▶ _Directive_
Return each line of the rows below that contains the string "pixels". Case counts.

▶ _Task inputs_
..............................
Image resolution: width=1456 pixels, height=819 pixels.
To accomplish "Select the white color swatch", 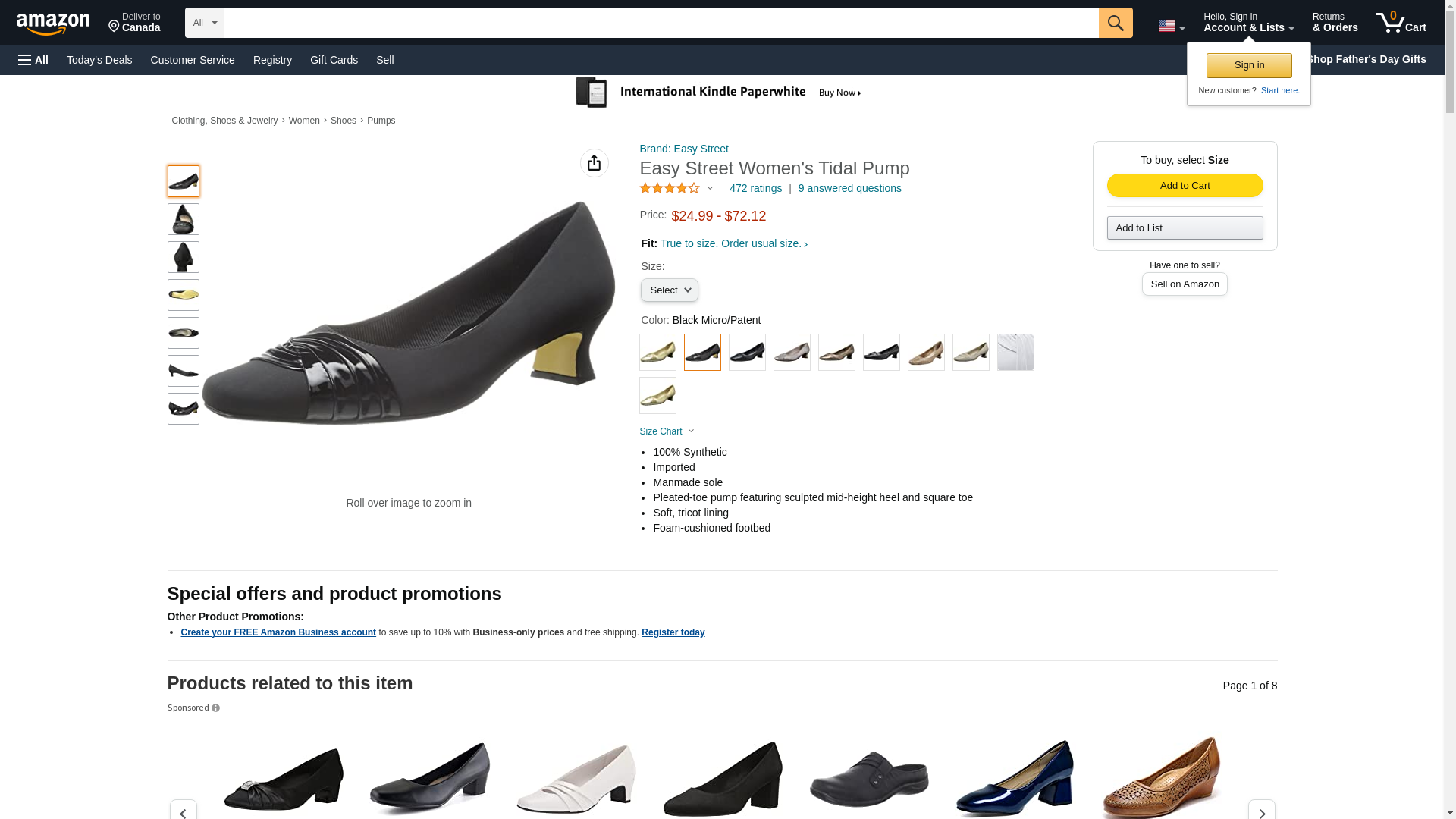I will coord(1015,353).
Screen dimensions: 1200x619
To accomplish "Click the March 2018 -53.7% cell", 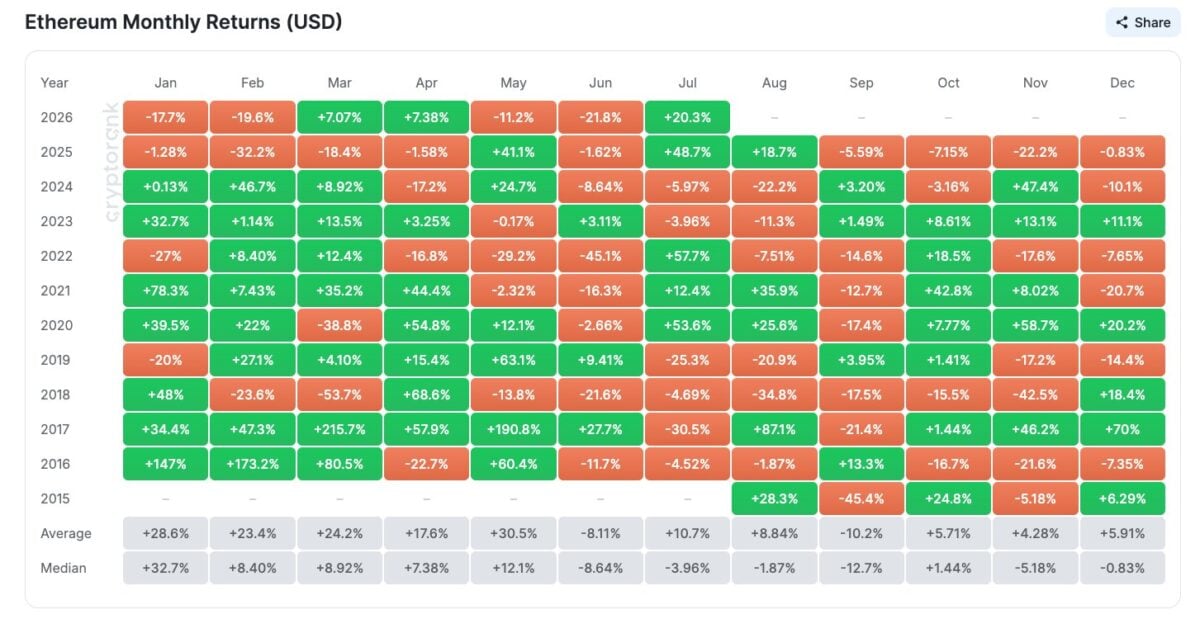I will point(339,395).
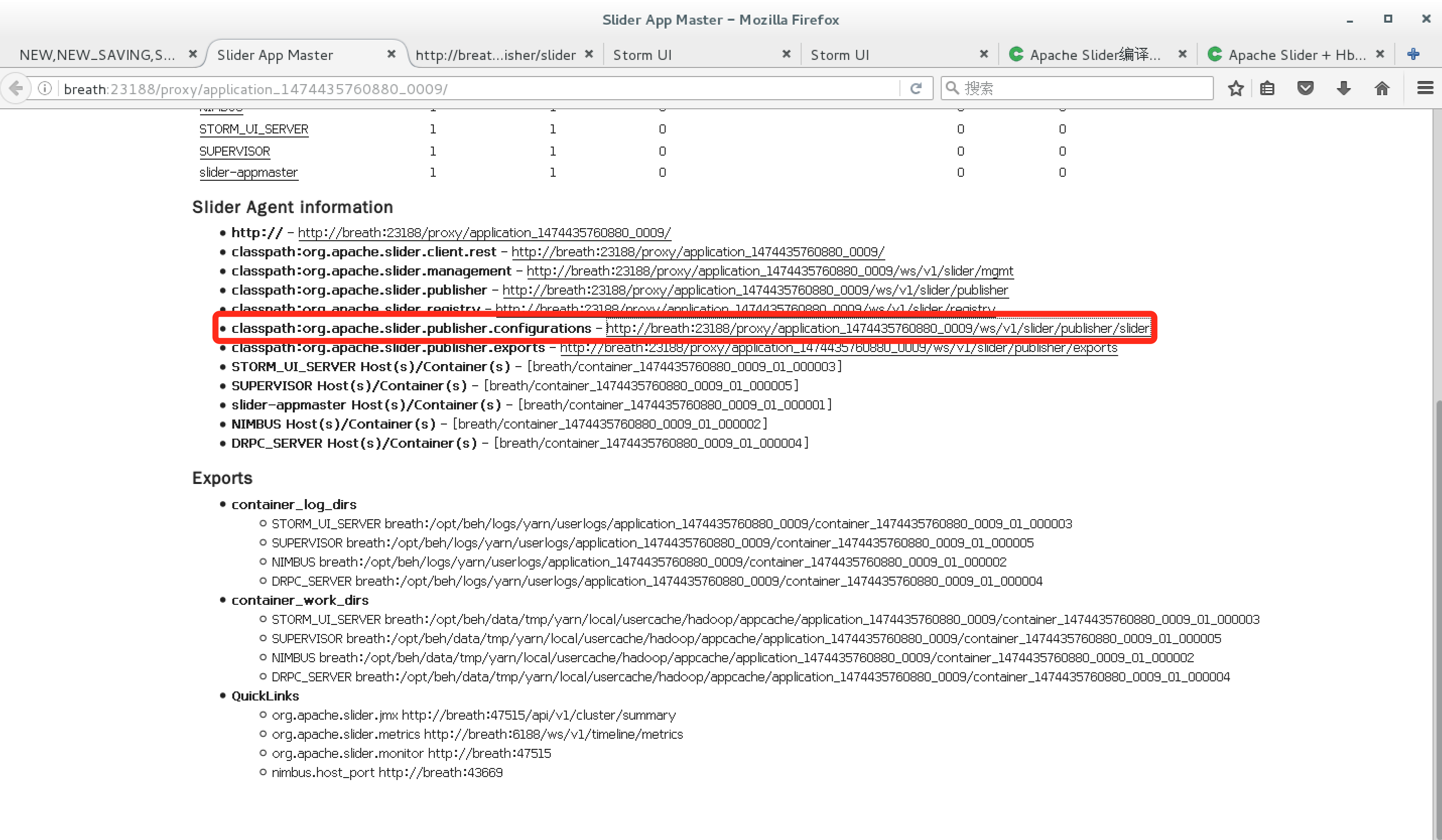Open the hamburger menu
Image resolution: width=1442 pixels, height=840 pixels.
click(x=1425, y=88)

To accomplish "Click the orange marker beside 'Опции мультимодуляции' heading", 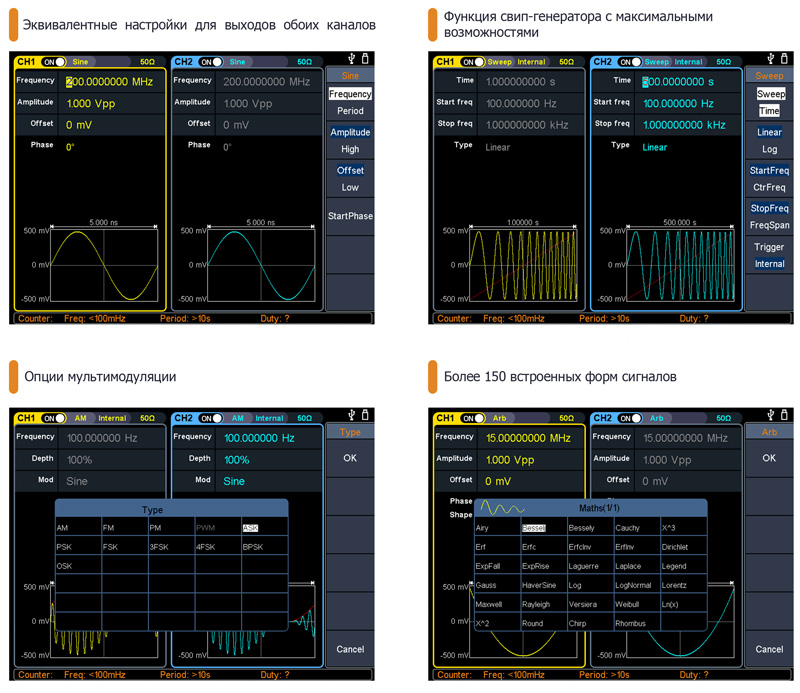I will pos(13,376).
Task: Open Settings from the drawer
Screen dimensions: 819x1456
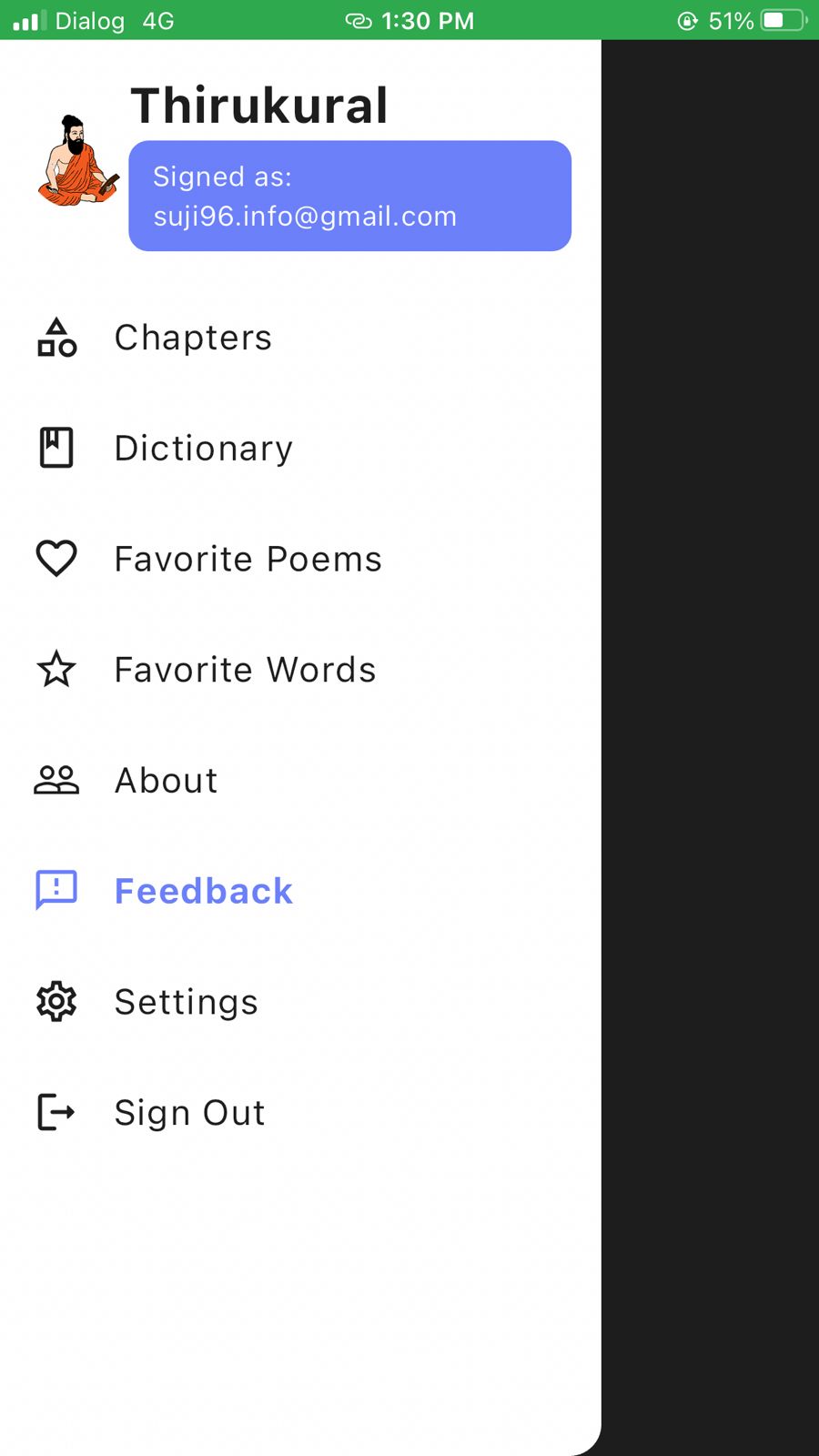Action: (300, 1001)
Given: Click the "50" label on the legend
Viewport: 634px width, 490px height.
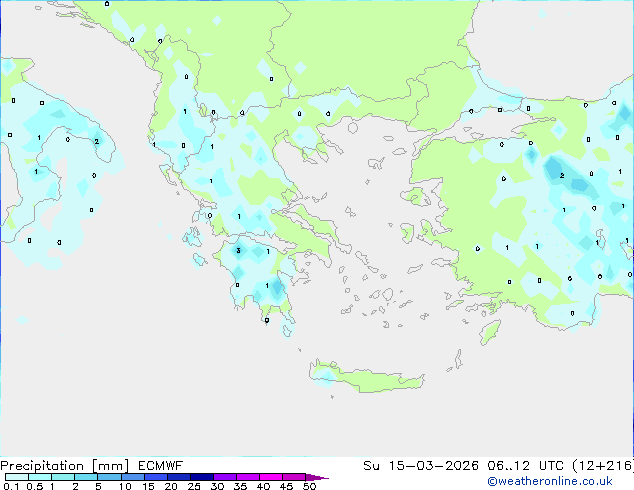Looking at the screenshot, I should click(x=309, y=487).
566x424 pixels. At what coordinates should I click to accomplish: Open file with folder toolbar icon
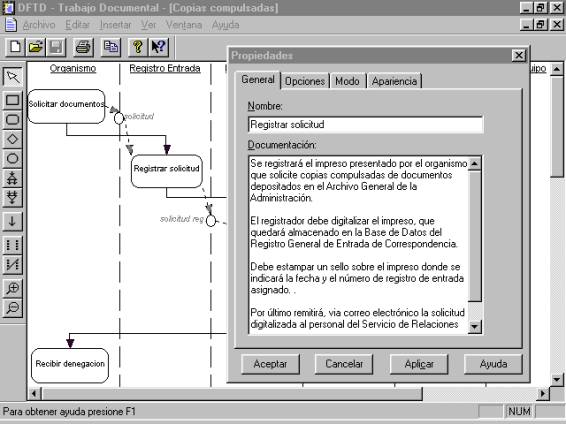[36, 47]
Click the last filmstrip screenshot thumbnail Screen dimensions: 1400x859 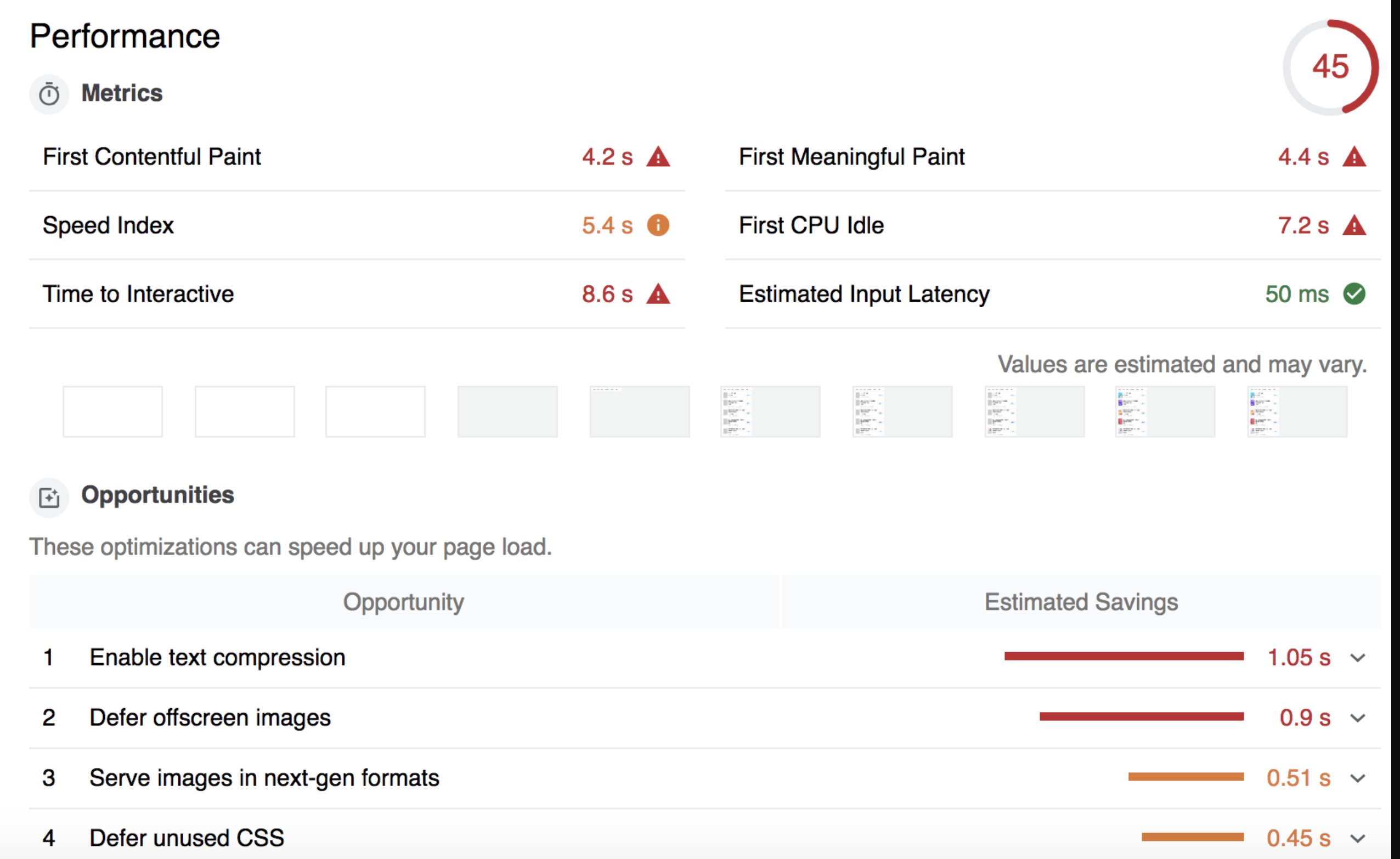(1297, 411)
..............................
▶ _Exercise response_
Image resolution: width=1456 pixels, height=819 pixels.
Image resolution: width=1442 pixels, height=840 pixels.
566x424 pixels. At what coordinates should I click to accomplish: Open file with folder toolbar icon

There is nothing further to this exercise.